OpenCL support for AMD/NVidia GPU rendering is currently on hold. Only a small subset of the entire rendering kernel can currently be compiled, which leaves this mostly at prototype. We will need major driver or hardware improvements to get full cycles support on AMD hardware. For NVidia CUDA still works faster, and Intel integrated GPU's are unlikely to give any speed improvement over CPU rendering.
In Blender 2.65, OpenCL is not available as a choice in the UI by default. The environment variable CYCLES_OPENCL_TEST can be defined to show it, which can be useful for developers that want to test it. The OpenCL kernel is located in 2.65/scripts/addons/cycles/kernel. In the file kernel_types.h specific functionality can be enabled/disabled for testing, without recompiling Blender.
The path tracing kernel is currently a single big kernel, much bigger than typical OpenCL code. There are about 40 shading nodes, 10 BSDF's, etc.
Splitting it up into smaller parts may help, but even then compiling only the shading nodes execution code fails. This would be quite difficult to split up. An alternative would be to compile a kernel for each material in the scene, but I don't have much faith in complex node setups compiling reliably then, and scene startup time would increase considerably.

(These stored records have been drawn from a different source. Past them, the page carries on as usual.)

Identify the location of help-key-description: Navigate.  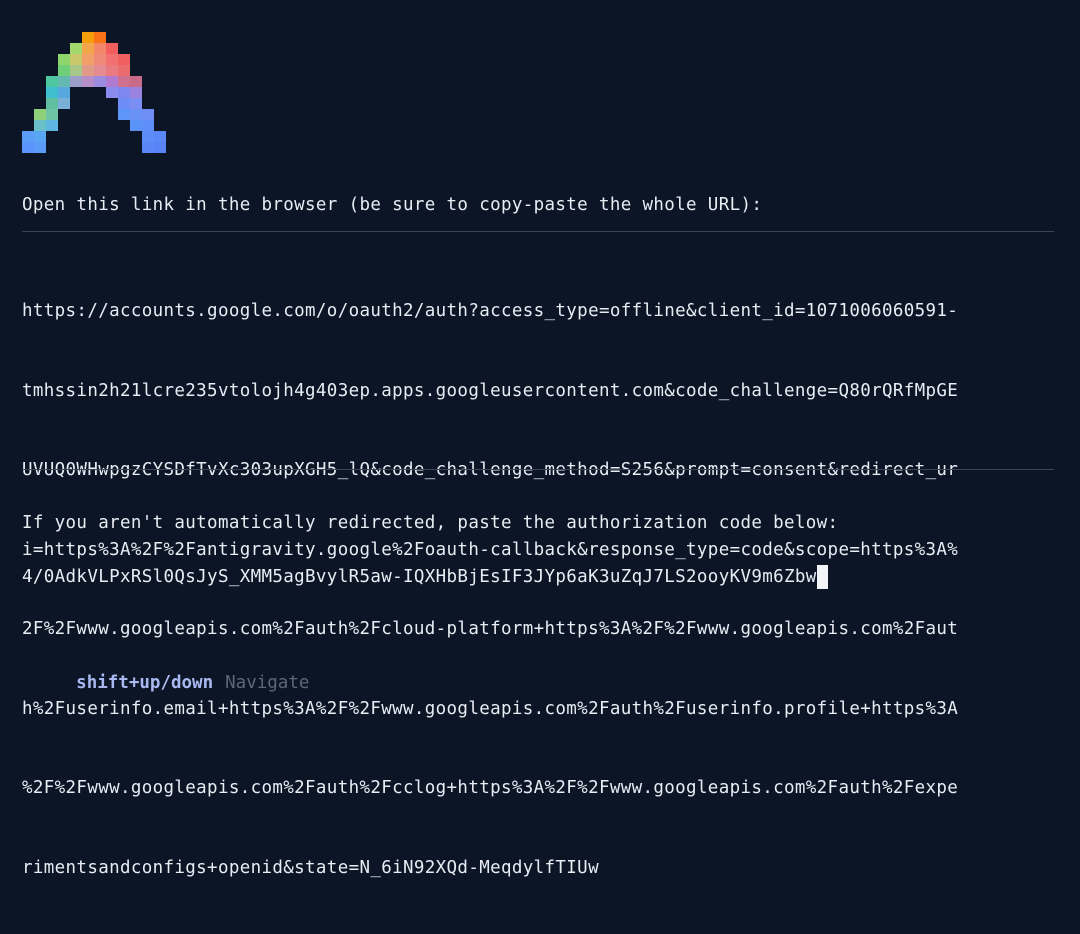
(268, 683). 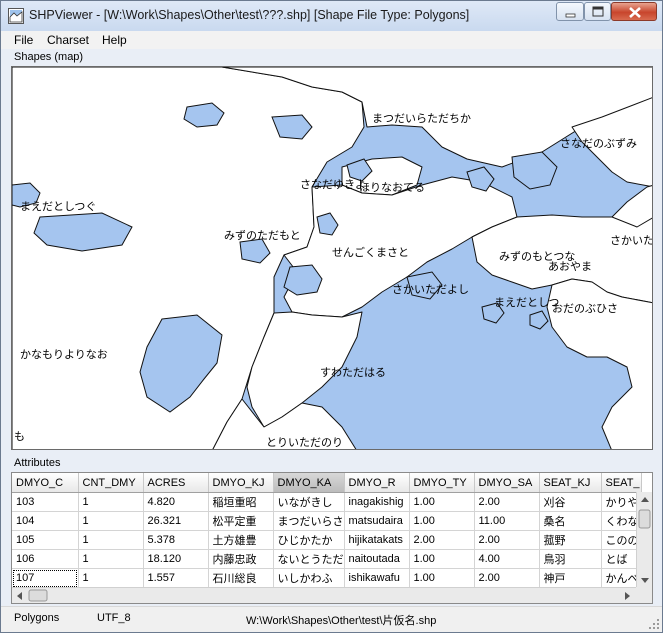 I want to click on maximize-icon, so click(x=598, y=12).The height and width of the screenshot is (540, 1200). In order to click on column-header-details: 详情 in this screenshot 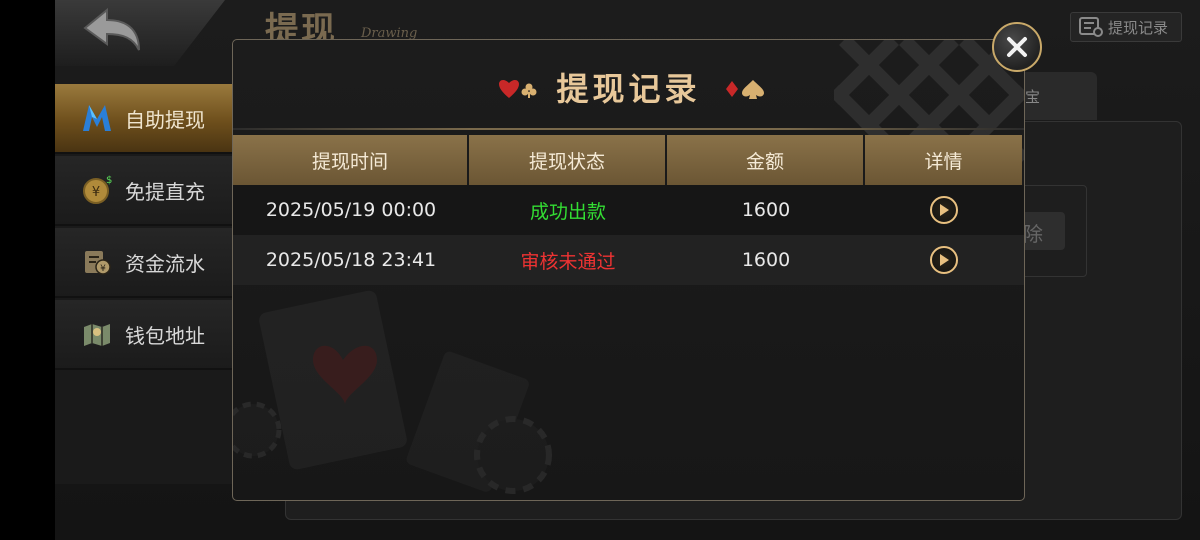, I will do `click(944, 160)`.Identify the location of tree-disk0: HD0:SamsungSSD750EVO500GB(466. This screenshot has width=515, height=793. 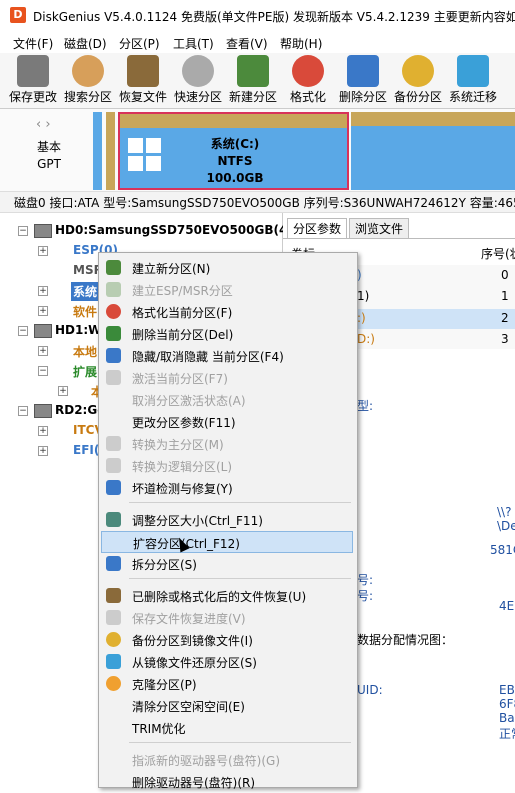
(180, 230).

If at all possible I would like to avoid splitting up the kernel in many pieces, mainly because it makes extending the code much harder (we're only getting started in terms of number of features). And also because I haven't really seen this demonstrated working efficiently in other renderers yet, e.g. NVidia Optix also uses a single kernel.
The immediate issue that you run into when trying OpenCL, is that compilation will take a long time, or the compiler will crash running out of memory. We can successfully compile a subset of the rendering kernel (thanks to the work of developers at AMD improving the driver), but not enough to consider this usable in practice beyond a demo.